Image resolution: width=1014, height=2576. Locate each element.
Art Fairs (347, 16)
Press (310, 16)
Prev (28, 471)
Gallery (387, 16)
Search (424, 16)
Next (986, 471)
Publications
○ ○ ○ ○
#### [Your instructions]
Retype the entries above line for line, keeping every character as it is.

#### [Task output]
Image resolution: width=1014, height=2576. Locate each element.
Art Fairs (347, 16)
Press (310, 16)
Prev (28, 471)
Gallery (387, 16)
Search (424, 16)
Next (986, 471)
Publications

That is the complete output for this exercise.